他研究者による過去の報告と比較しても,我々のELISAの性能は劣るものではない。1990年代に開発されたモノクローナル抗体を用いたELISAにおいてSOとCHAのLODは70 ng/mLであり12),13),我々のB-S direct ELISAがいずれの試料を用いた場合でも,それに比べ数十倍の検出感度を有している。過去にHPLCで測定した報告は,血清試料で0.3 ng/mLのSOとCHAを検出できたことを示している9)。なお,同報告内の結果では,馬鈴薯食中毒患者の血清中SOのピーク濃度は8 ng/mL,CHAのピークは14 ng/mLということであった9)。このピーク濃度を事実と仮定し,B-S direct ELISAの血清試料におけるLODを比較すると(Table 1),このELISAの患者への適応も可能と思われた。B-S direct ELISAには「測定試料をプレートの各wellに添加して一晩静置する」過程があるため,測定結果が出るまでに1日を要する。そのため緊急性を要する患者へは適応できないが,例えば入院患者のserumを測定し,残存しているSOとCHAの量から重症度の判定や,退院の可否の判断ができることで,医師による診断に貢献すると考えた。あるいは,緊急時でなくとも患者への治療が適切であったかどうかの確認として,治療前後で経時的に採取されたserum中のSOとCHAの濃度変化を測定することも有効と考えた。ただし,いずれの目的においても,前述したように,元々の血清成分が原因の交差反応やばらつきの問題が改善されてからの適応が望ましい。SOとCHAに関するこれまでの分析法のほとんどは西暦2000年以前に報告されたものであり9),12),13),20年以上に渡りこれら2つの毒素の検出法の開発はほとんど行われていないため,本研究の成果は希少である。近年,LC-MSによる馬鈴薯試料の分析が実施されているが11),この分析を行うための機器は高額であり,保有する医療施設は現状少ないと思われる。ELISAに必要な機器類は基本的にマイクロプレートリーダーのみであり,HPLCやMSよりもはるかに安価である。ELISAでは吸光度を測定する前であってもSOとCHA濃度が発色の程度で示されるため,結果を視覚的にも解釈することができる。一方,HPLCやMSの結果の解釈には,ある程度の技術と専門知識が必要であり,習熟する臨床検査技師はまだまだ少ない印象である。

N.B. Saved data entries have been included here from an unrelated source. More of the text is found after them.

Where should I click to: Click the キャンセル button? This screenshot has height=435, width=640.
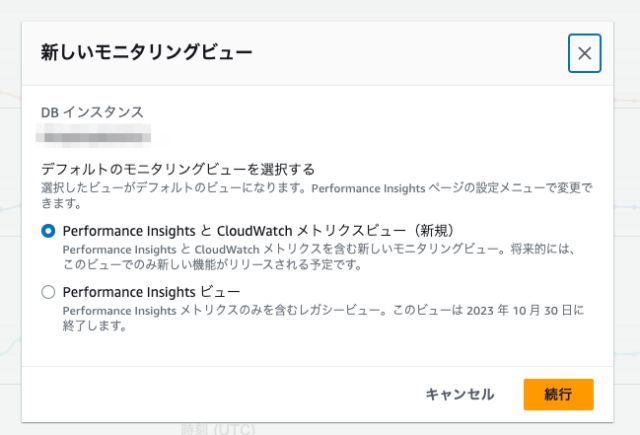click(460, 394)
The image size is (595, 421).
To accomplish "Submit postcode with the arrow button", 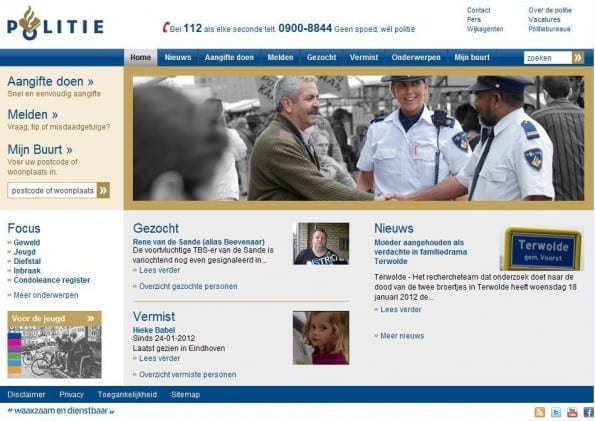I will [103, 190].
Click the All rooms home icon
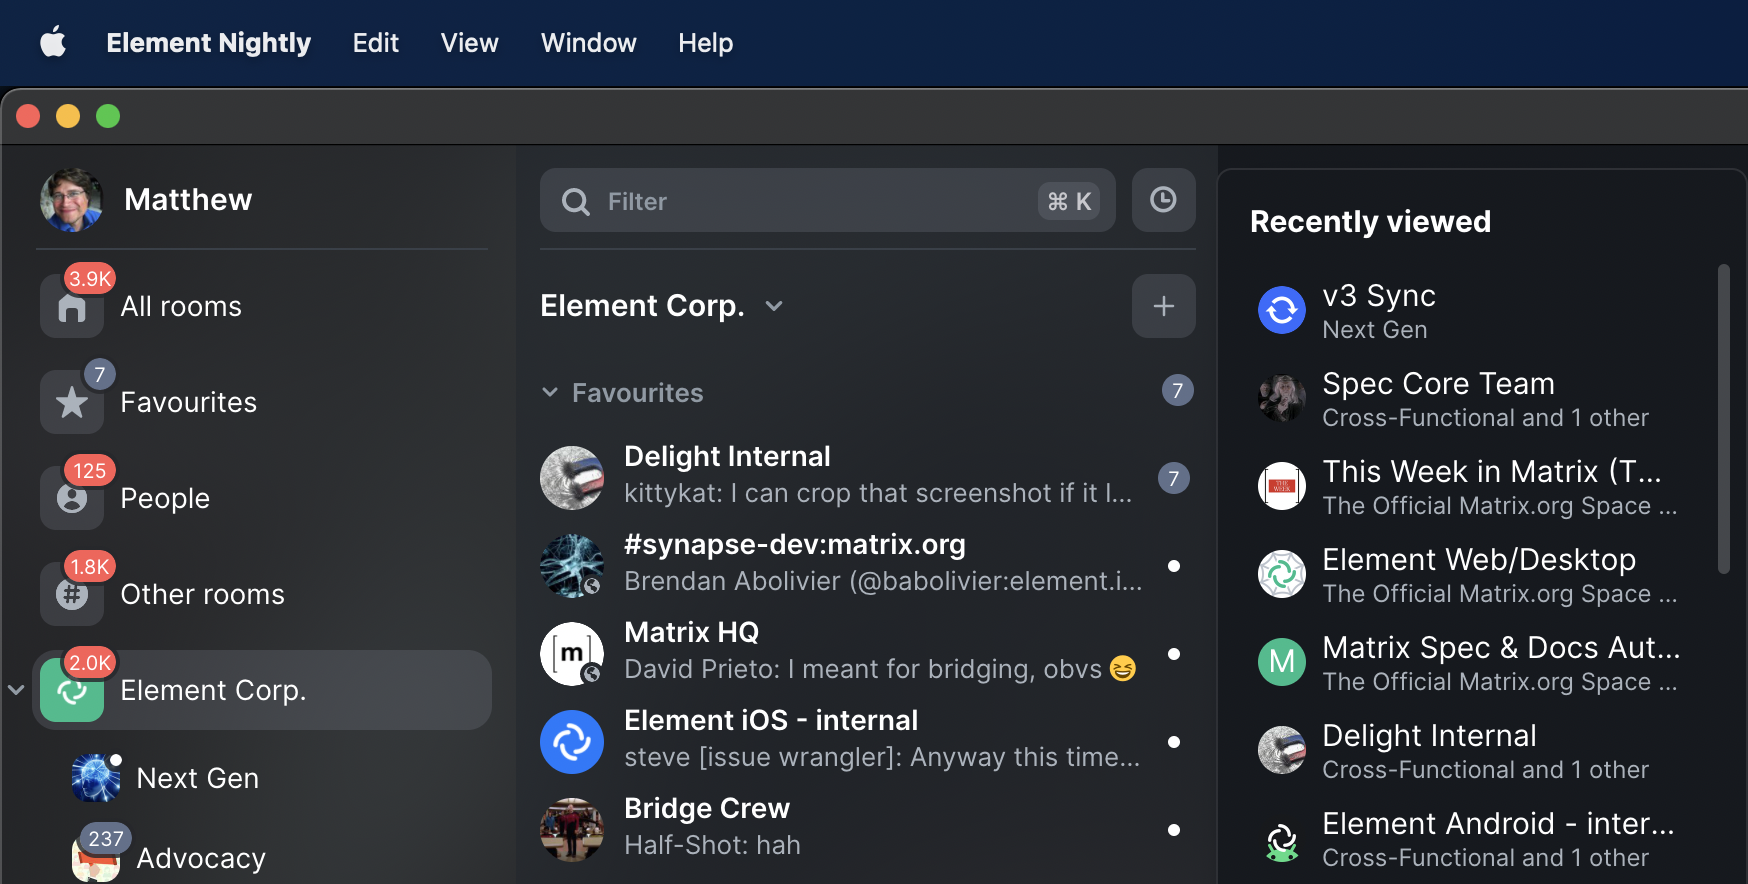 tap(72, 307)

我々が構築したB-S direct ELISAの弱点は,交差性と測定時間の長さに集約されると思われる。交差性に関しては,2種類のポリクローナル抗体を用いたELISAサンドイッチ法を構築することで改善する可能性があるため,今後取り組む予定である。また,時間と資金を要するものの,ポリクローナル抗体の作製に用いたものと同一の免疫原を使用し,モノクローナル抗体の作製に取り組みたいと考えている。さらに,優れた抗体を樹立した場合にはイムノクロマト法の構築にも取り組む予定である。イムノクロマト法が完成すれば数分で結果を得ることができるため,患者の緊急時にも適応が可能となる。また,食品検査や食材検査法における馬鈴薯中のSOとCHAの検出も,イムノクロマト法が最も有用と思われる。とはいえ,我々が構築したB-S direct ELISAも,概ね生体試料ならびに馬鈴薯試料中におけるSOとCHAの濃度を推定できる点で有益である。何より本研究の成果は,SOとCHAの検査法がまだまだ発展可能であることを示した。ここから抗体の標識物質を,例えば蛍光色素に変更するなどで更なる検出感度の向上も期待できる。食中毒の原因となる食材の中でも特に馬鈴薯は広く流通しており,世界レベルでみると自然毒の中で最も検査法の需要が高いかもしれない。したがって,SOおよびCHAの検出法はさらなる発展が望まれ,そのため探究することは重要である。
本研究を通じて構築したB-S direct ELISAは,少なくとも試料がbufferとserumの場合において,先に提案したDirect ELISAを超えるSOとCHAの検出性能を示した。一方で,馬鈴薯中のソラニジンやソラソジン,血清中のコレステロールやビタミンD3などと交差反応を示す点には注意すべきである。交差性や測定時間の長さなどの弱点から医療現場での活用には課題は残るが,試料中のSOとCHAの濃度を推定できる手法として希少かつ有用である。
本論文に関連し,開示すべきCOI 状態にある企業等はありません。
本研究は,厚生労働科学研究費補助金「食品の安全確保推進研究事業」21KA3007の助成を受け実施した。